▸ **ACTION ITEM**: Could you copy exactly the lines from the one containing "Task: Click the Help button under Support" through the last line of the records, leaving out every picture?

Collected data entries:
-----

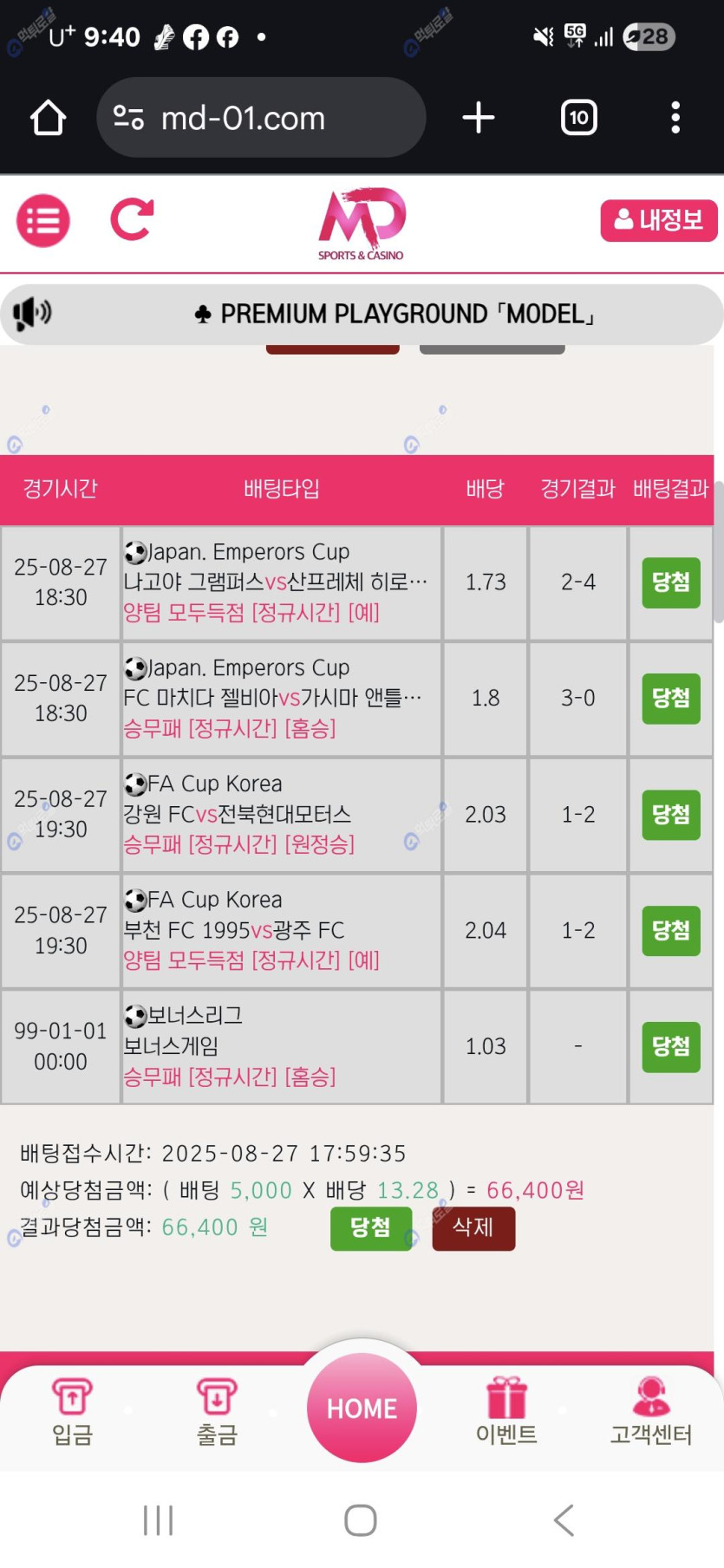Tap the MD Sports & Casino logo

(362, 224)
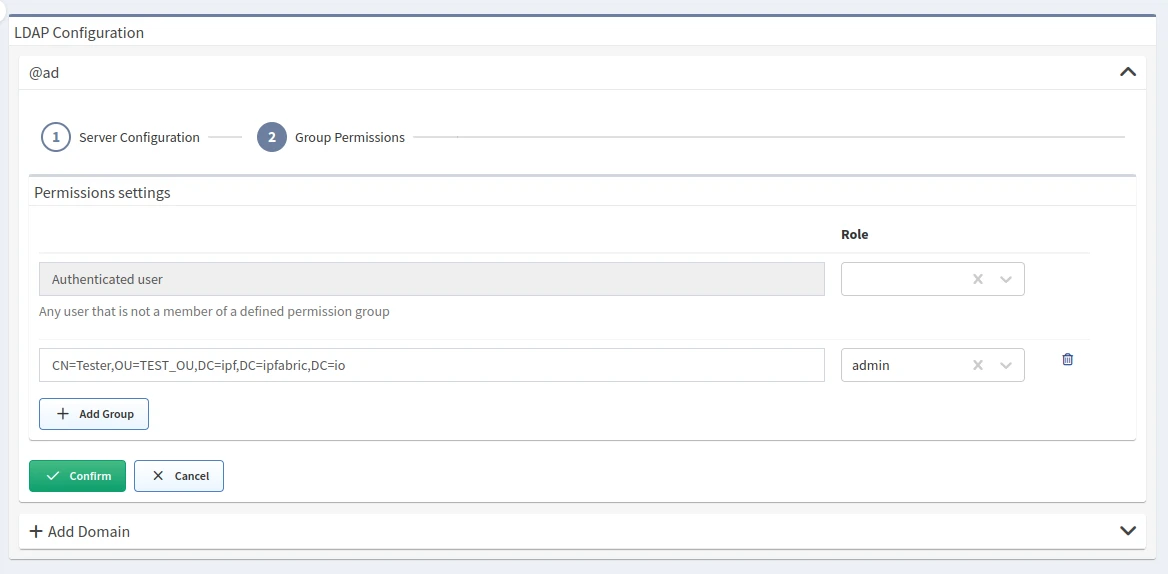Viewport: 1168px width, 574px height.
Task: Clear the admin role selection with X
Action: tap(978, 366)
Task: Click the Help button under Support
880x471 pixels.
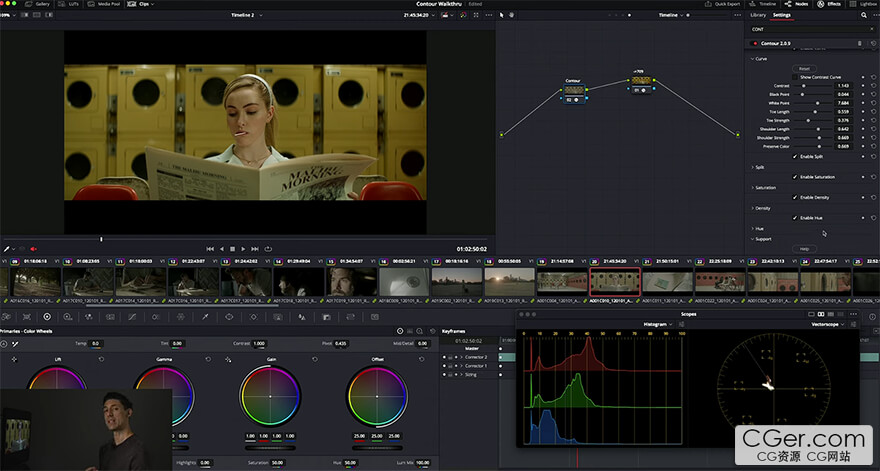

-----

▸ **OUTPUT BELOW**:
Task: Click the Help button under Support
880x471 pixels.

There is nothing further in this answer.